# DIRECTIVE 1
Reproduce the passage of the Suu Kyi trial report starting at "Burma’s courts operate" and ending at "allowed to testify.".
# DIRECTIVE 2
List every person mentioned by name in the Suu Kyi trial report.

# SOURCE EXCERPT
● ● ● ●
Wednesday

Daw Aung San Suu Kyi in court again Today

Setback for Suu Kyi’s defence
PRO-DEMOCRACY leader Aung San Suu Kyi’s defence suffered a setback yesterday when the court rejected three out of four witnesses whom her lawyers sought to have testify, making it likely that the proceedings will finish this week.
If found guilty, Suu Kyi faces up to five years in jail. ...
Burma’s courts operate under the influence of the military and almost always deal harshly with political dissidents.
Nyan Win, one of Suu Kyi’s lawyers, said only legal expert Kyi Win would be allowed to testify.
Suu Kyi’s defence is trying to prove that her harbouring of an uninvited US man did not violate the conditions of her house arrest.
The court rejected the other witnesses, all members of Suu Kyi’s party, saying their testimony was aimed at “vexation or delay or for defeating the ends of justice”.
Critics say the junta is trying to keep Suu Kyi in detention during the elections that it has planned for next year.

Daw Aung San Suu Kyi in court again Today
Burma's pro-democracy leader Aung San Suu Kyi is thought to be in the dock again for the eighth day of her trial. She is being tried for breaching the terms of her house arrest, after an American man arrived uninvited at her lakeside home in Rangoon. The man, John Yettaw, is also expected to testify on Wednesday.
● ● ● ●
(Entries on where items appear)
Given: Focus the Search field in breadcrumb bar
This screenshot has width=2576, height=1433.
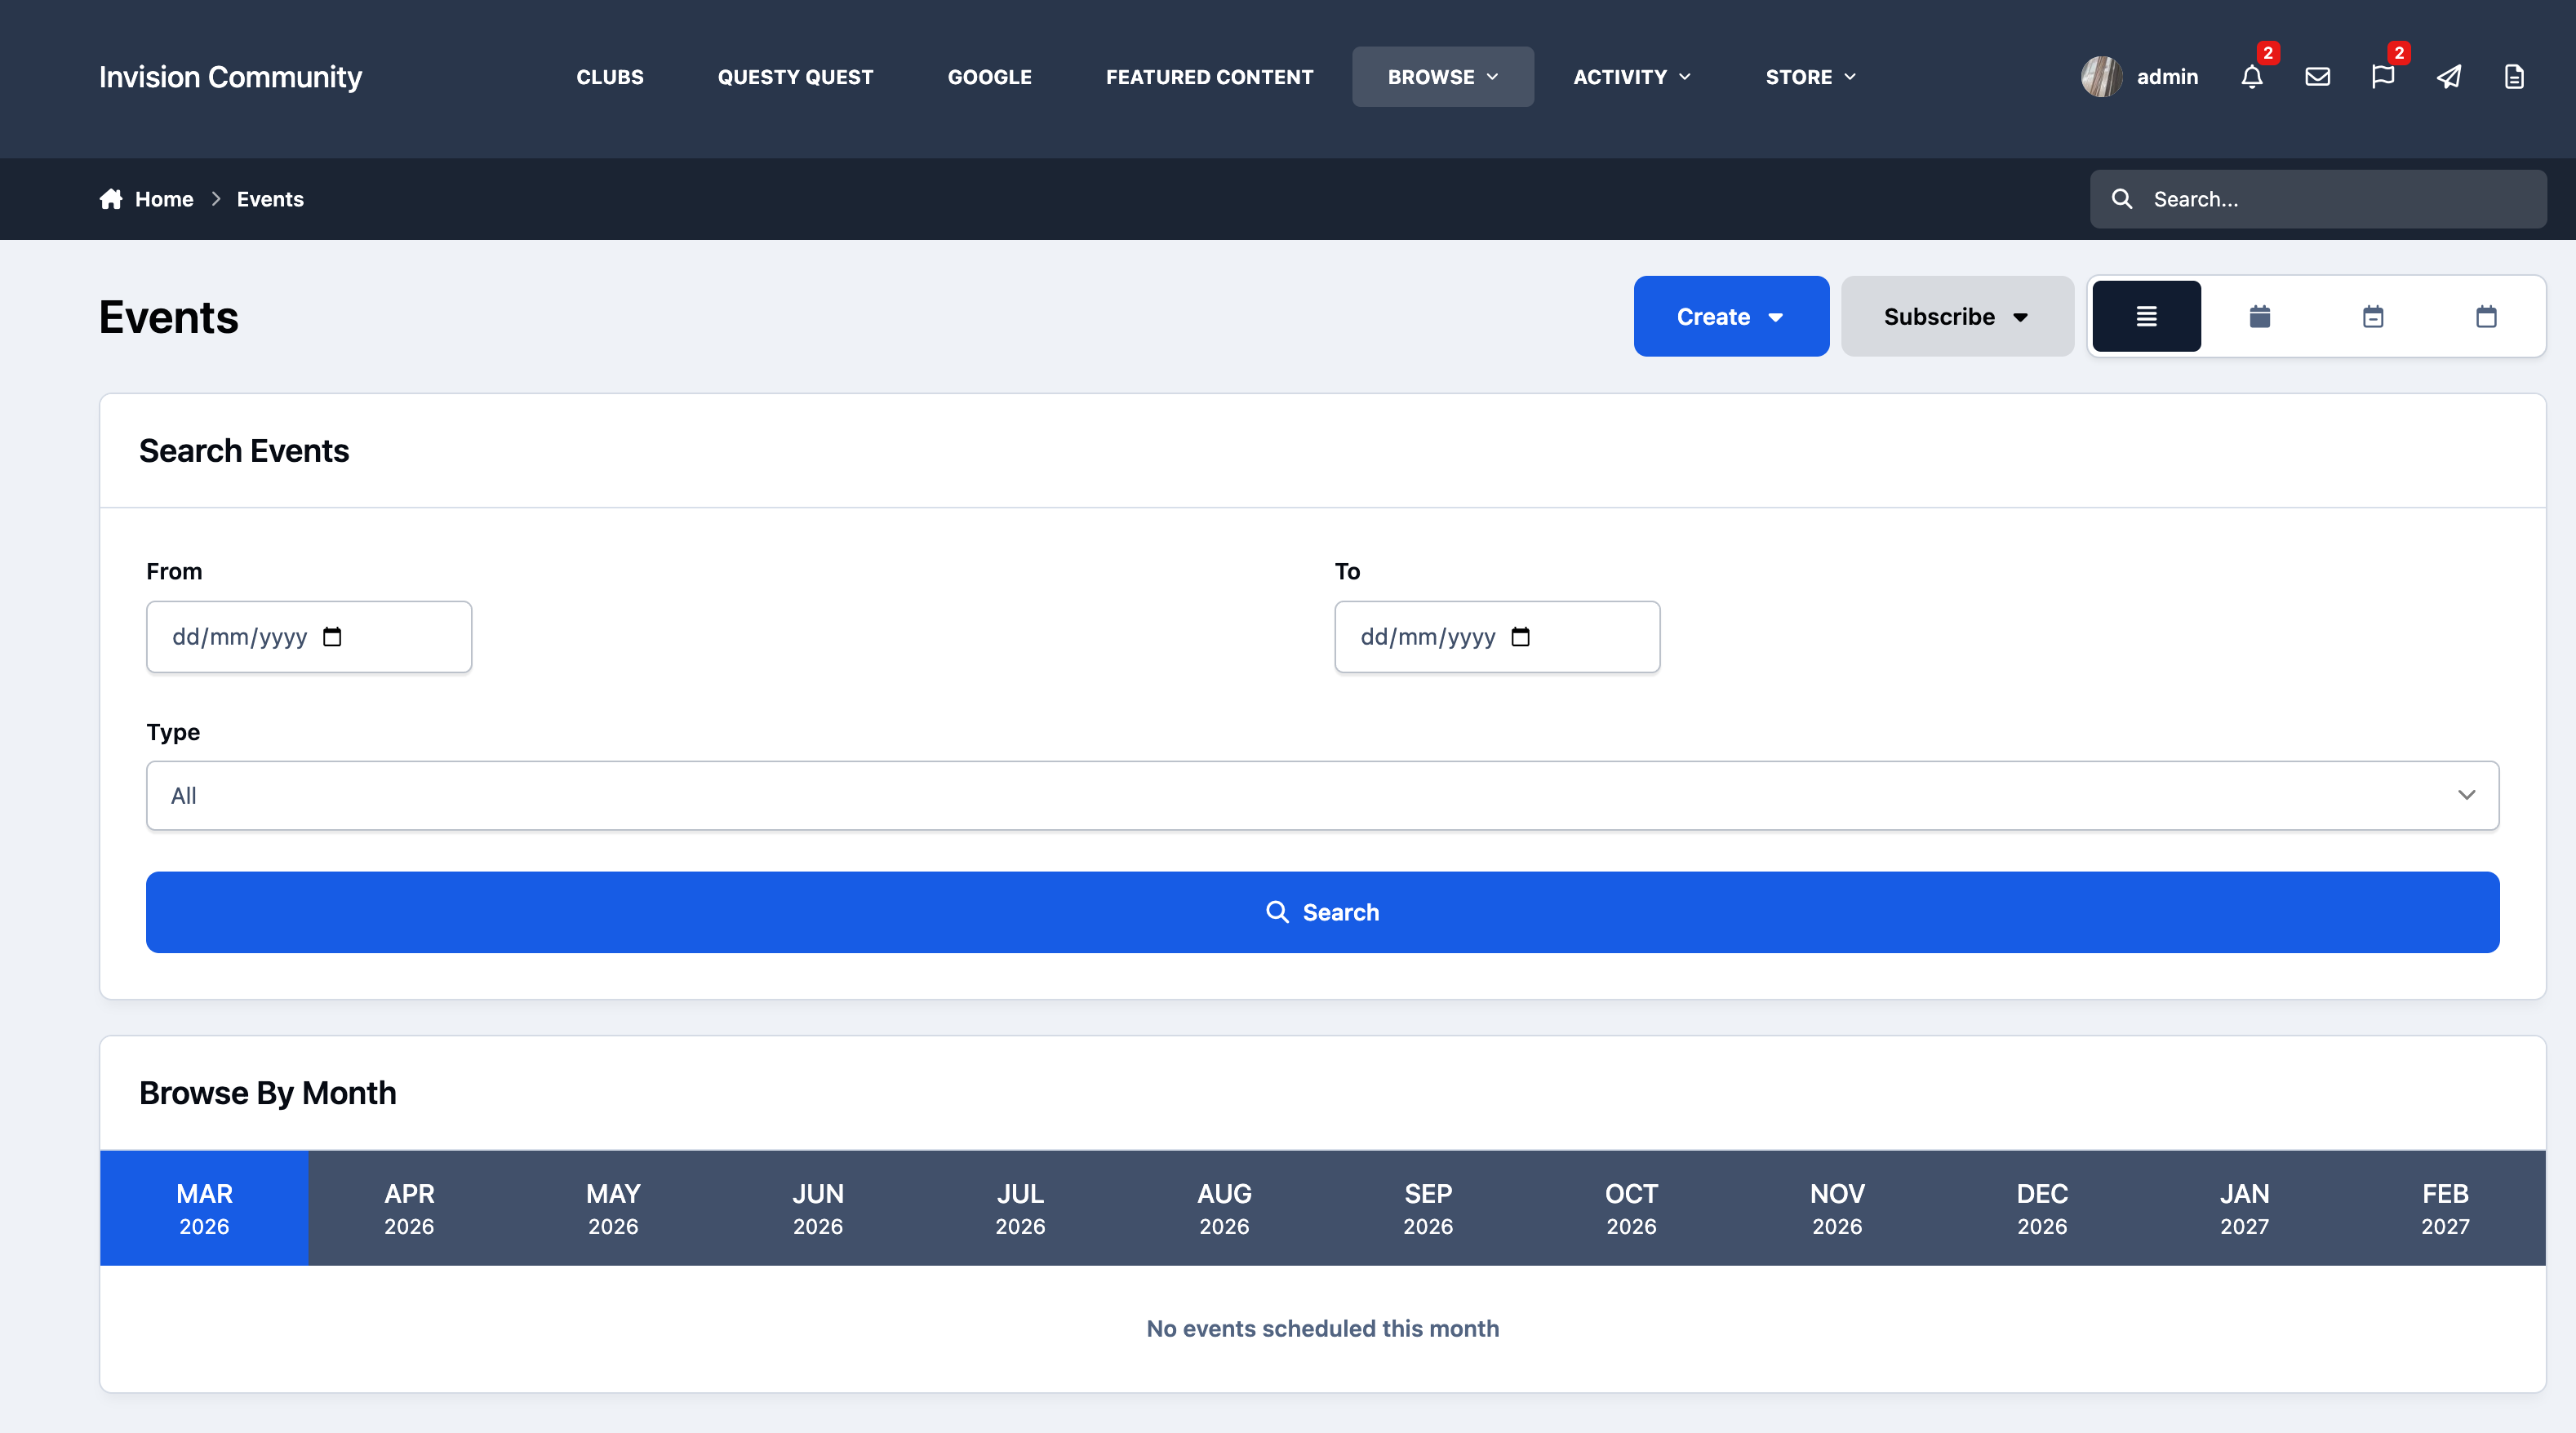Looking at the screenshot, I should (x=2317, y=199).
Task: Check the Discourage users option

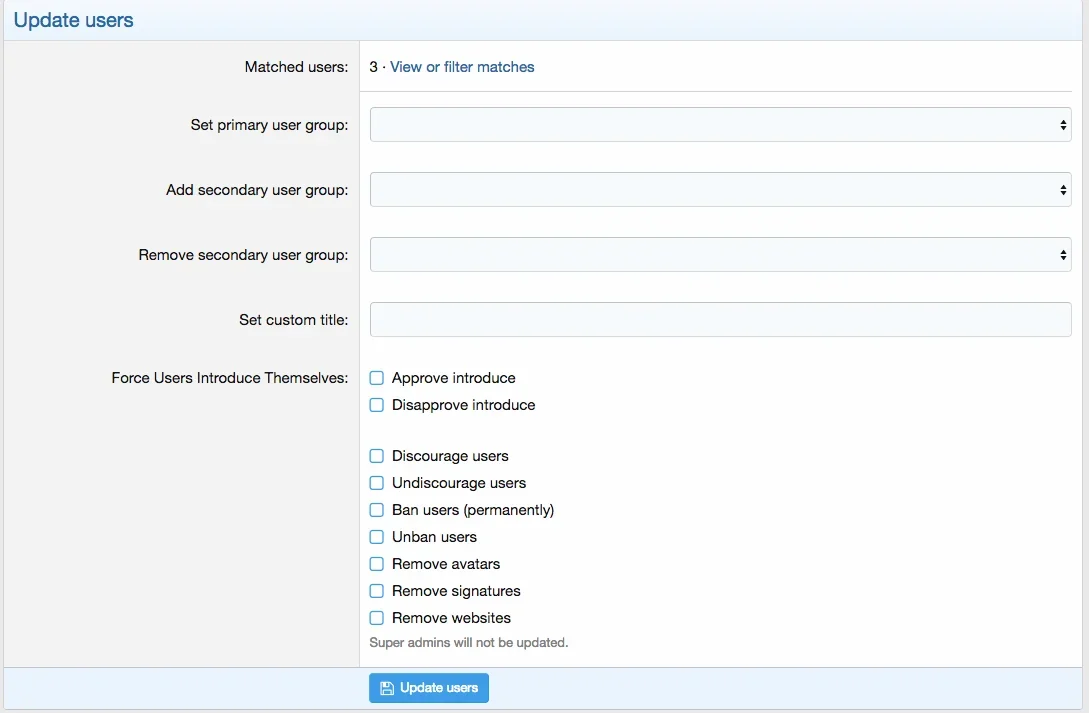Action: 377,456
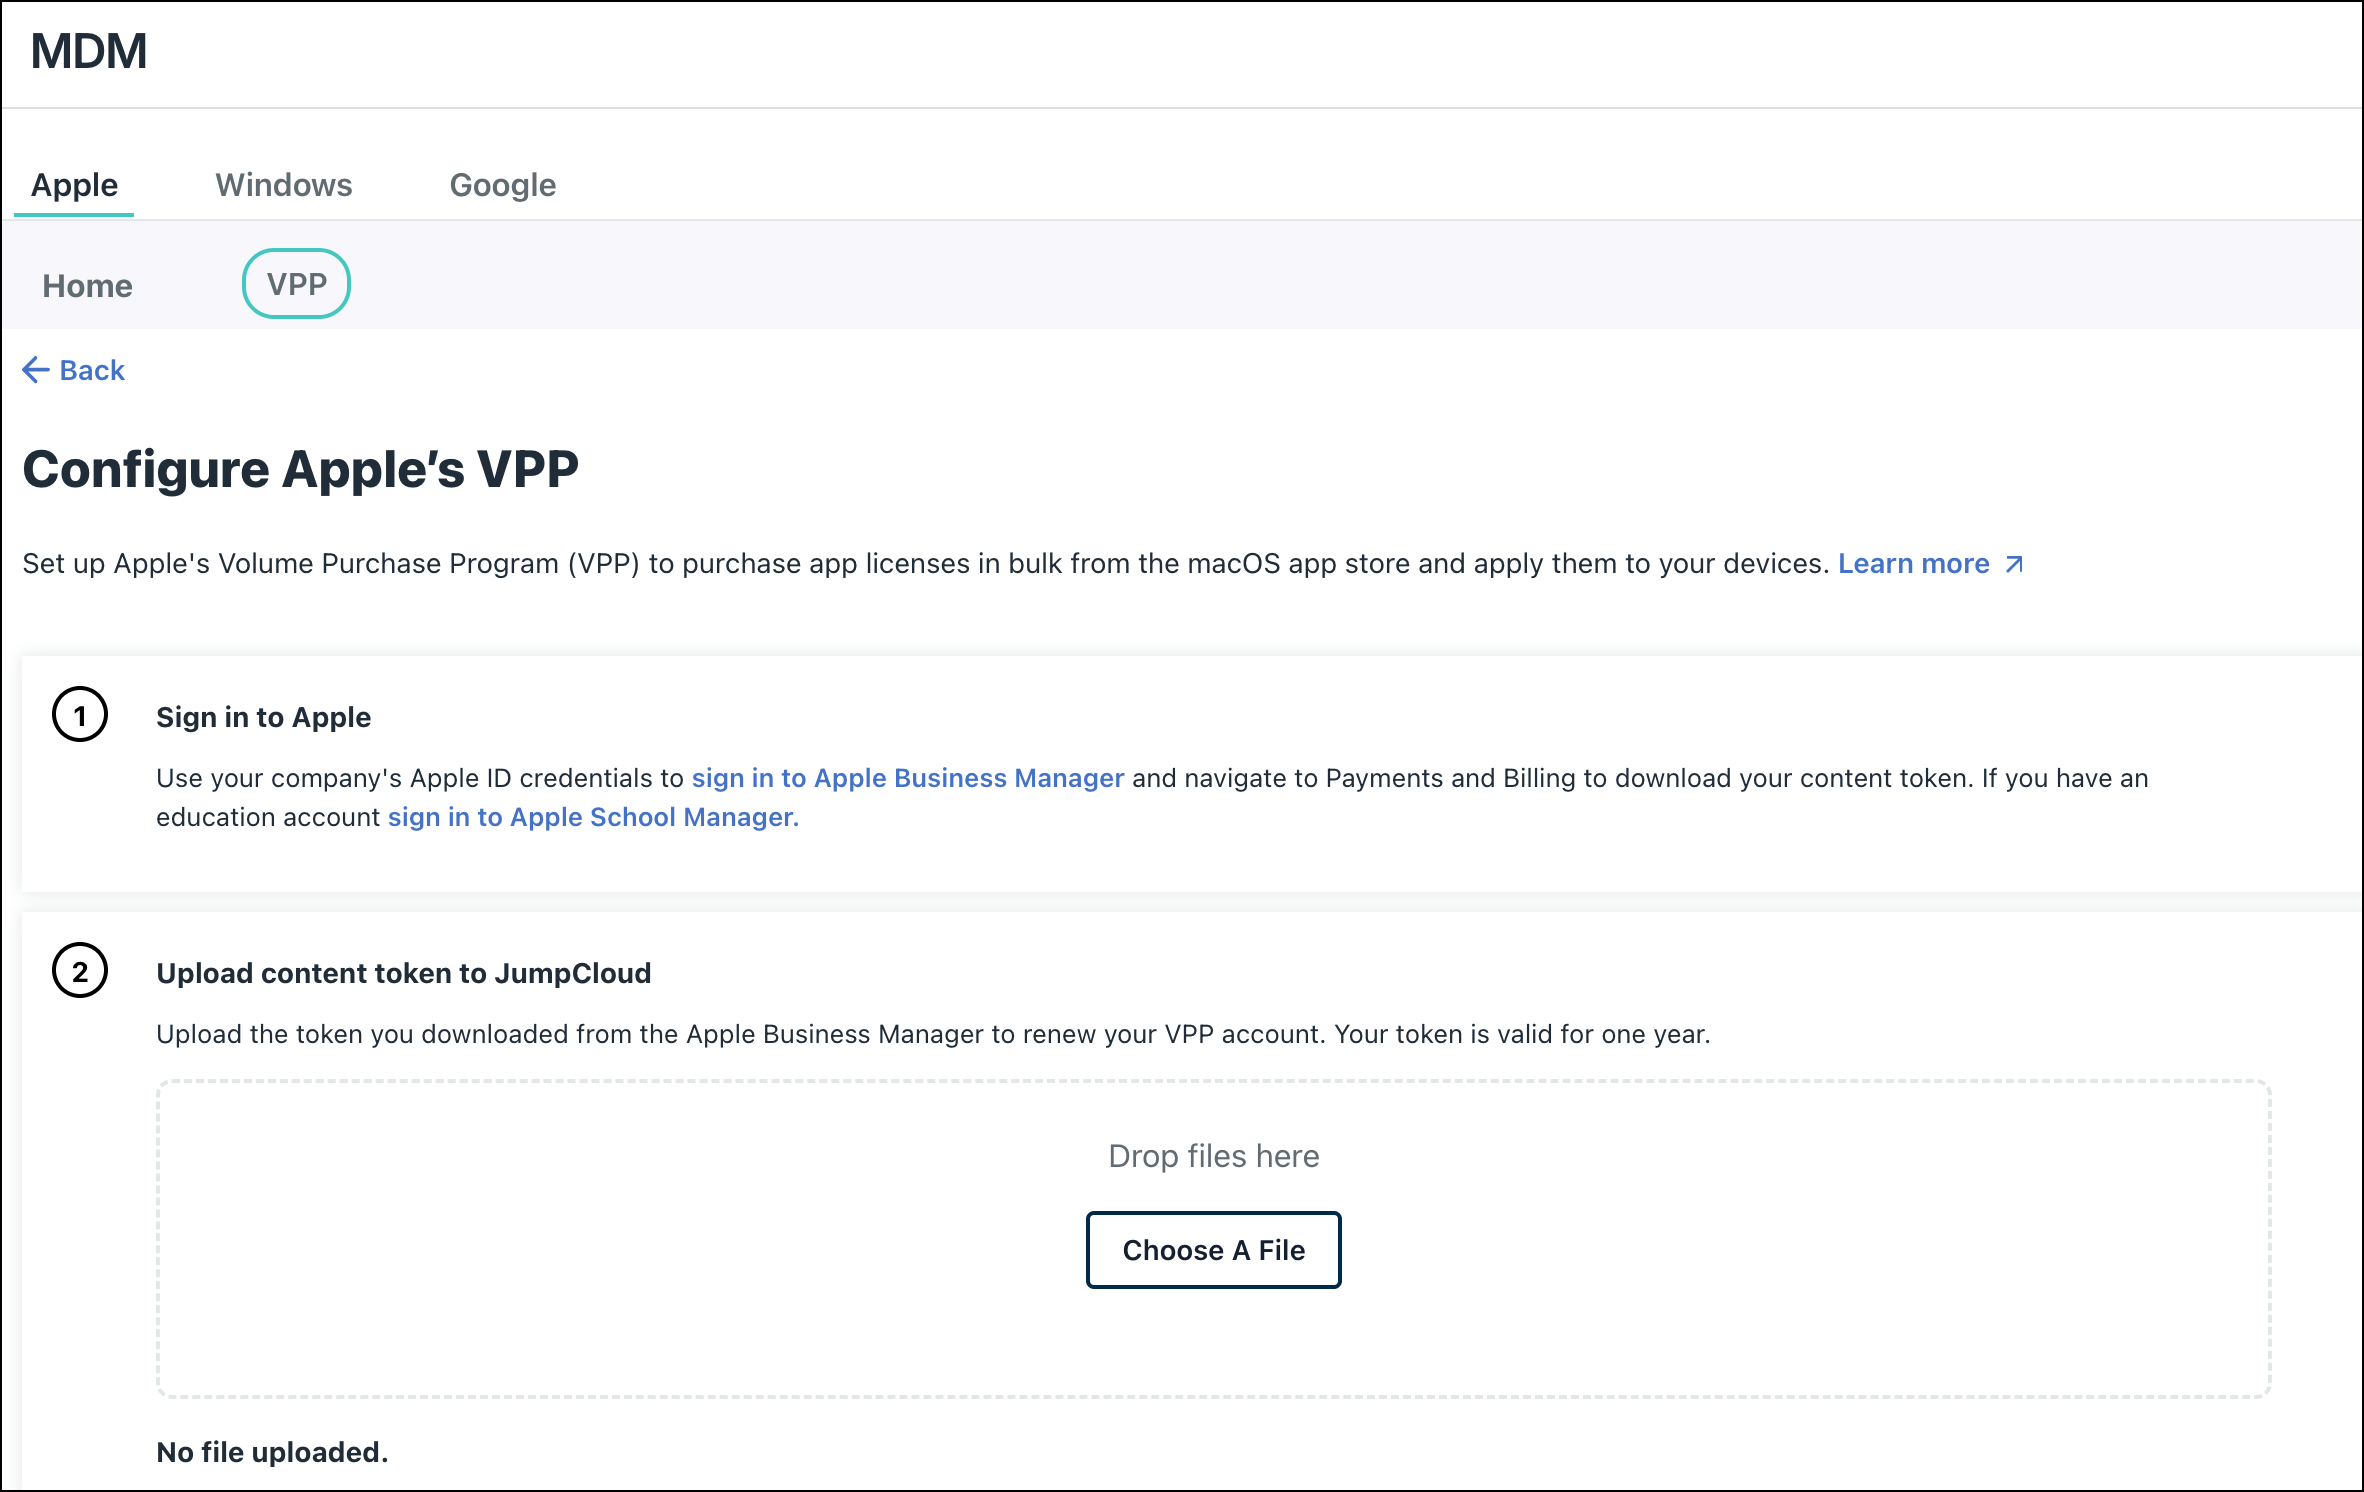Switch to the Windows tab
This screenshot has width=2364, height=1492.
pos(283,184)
● ● ● ●
# RESPONSE 1
Burma’s courts operate under the influence of the military and almost always deal harshly with political dissidents.
Nyan Win, one of Suu Kyi’s lawyers, said only legal expert Kyi Win would be allowed to testify.

# RESPONSE 2
Aung San Suu Kyi, Nyan Win, Kyi Win, John Yettaw